* [Directions]:
Please reproduce the listing below with every "Contact Us" changed to "Get in Touch" and everything else left unchanged.

* [Supplied data]:
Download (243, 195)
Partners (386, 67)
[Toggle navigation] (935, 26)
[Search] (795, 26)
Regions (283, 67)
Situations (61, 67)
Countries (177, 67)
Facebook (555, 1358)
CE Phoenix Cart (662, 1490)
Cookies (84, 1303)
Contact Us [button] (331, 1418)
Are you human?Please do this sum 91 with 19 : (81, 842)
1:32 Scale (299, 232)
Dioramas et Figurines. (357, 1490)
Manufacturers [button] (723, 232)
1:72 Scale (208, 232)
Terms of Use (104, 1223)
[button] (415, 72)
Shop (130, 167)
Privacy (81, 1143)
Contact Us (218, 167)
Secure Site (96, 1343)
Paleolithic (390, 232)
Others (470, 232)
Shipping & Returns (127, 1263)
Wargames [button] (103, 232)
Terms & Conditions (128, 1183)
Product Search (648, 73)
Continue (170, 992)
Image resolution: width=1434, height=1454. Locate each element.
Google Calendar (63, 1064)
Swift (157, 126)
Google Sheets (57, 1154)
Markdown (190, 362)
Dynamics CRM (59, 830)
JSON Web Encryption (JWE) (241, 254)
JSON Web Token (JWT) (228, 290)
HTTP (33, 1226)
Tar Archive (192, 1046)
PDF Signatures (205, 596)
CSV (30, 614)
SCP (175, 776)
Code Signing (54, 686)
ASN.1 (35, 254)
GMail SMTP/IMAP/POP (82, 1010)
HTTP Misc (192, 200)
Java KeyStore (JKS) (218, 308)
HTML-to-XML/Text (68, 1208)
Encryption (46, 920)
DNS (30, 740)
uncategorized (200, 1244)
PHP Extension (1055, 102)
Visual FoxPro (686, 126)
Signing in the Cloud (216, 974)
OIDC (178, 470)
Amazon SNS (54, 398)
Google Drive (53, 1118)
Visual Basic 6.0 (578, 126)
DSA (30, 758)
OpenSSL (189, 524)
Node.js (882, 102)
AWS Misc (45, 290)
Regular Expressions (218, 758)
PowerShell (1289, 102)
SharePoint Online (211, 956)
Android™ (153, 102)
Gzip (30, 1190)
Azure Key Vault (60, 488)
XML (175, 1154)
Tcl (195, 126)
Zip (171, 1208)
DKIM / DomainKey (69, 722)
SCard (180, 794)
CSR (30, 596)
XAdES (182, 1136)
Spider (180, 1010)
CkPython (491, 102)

* [Solution to this task]:
Download (243, 195)
Partners (386, 67)
[Toggle navigation] (935, 26)
[Search] (795, 26)
Regions (283, 67)
Situations (61, 67)
Countries (177, 67)
Facebook (555, 1358)
CE Phoenix Cart (662, 1490)
Cookies (84, 1303)
Get in Touch [button] (331, 1418)
Are you human?Please do this sum 91 with 19 : (81, 842)
1:32 Scale (299, 232)
Dioramas et Figurines. (357, 1490)
Manufacturers [button] (723, 232)
1:72 Scale (208, 232)
Terms of Use (104, 1223)
[button] (415, 72)
Shop (130, 167)
Privacy (81, 1143)
Get in Touch (218, 167)
Secure Site (96, 1343)
Paleolithic (390, 232)
Others (470, 232)
Shipping & Returns (127, 1263)
Wargames [button] (103, 232)
Terms & Conditions (128, 1183)
Product Search (648, 73)
Continue (170, 992)
Image resolution: width=1434, height=1454. Locate each element.
Google Calendar (63, 1064)
Swift (157, 126)
Google Sheets (57, 1154)
Markdown (190, 362)
Dynamics CRM (59, 830)
JSON Web Encryption (JWE) (241, 254)
JSON Web Token (JWT) (228, 290)
HTTP (33, 1226)
Tar Archive (192, 1046)
PDF Signatures (205, 596)
CSV (30, 614)
SCP (175, 776)
Code Signing (54, 686)
ASN.1 (35, 254)
GMail SMTP/IMAP/POP (82, 1010)
HTTP Misc (192, 200)
Java KeyStore (JKS) (218, 308)
HTML-to-XML/Text (68, 1208)
Encryption (46, 920)
DNS (30, 740)
uncategorized (200, 1244)
PHP Extension (1055, 102)
Visual FoxPro (686, 126)
Signing in the Cloud (216, 974)
OIDC (178, 470)
Amazon SNS (54, 398)
Google Drive (53, 1118)
Visual Basic 6.0 (578, 126)
DSA (30, 758)
OpenSSL (189, 524)
Node.js (882, 102)
AWS Misc (45, 290)
Regular Expressions (218, 758)
PowerShell (1289, 102)
SharePoint Online (211, 956)
Android™ (153, 102)
Gzip (30, 1190)
Azure Key Vault (60, 488)
XML (175, 1154)
Tcl (195, 126)
Zip (171, 1208)
DKIM / DomainKey (69, 722)
SCard (180, 794)
CSR (30, 596)
XAdES (182, 1136)
Spider (180, 1010)
CkPython (491, 102)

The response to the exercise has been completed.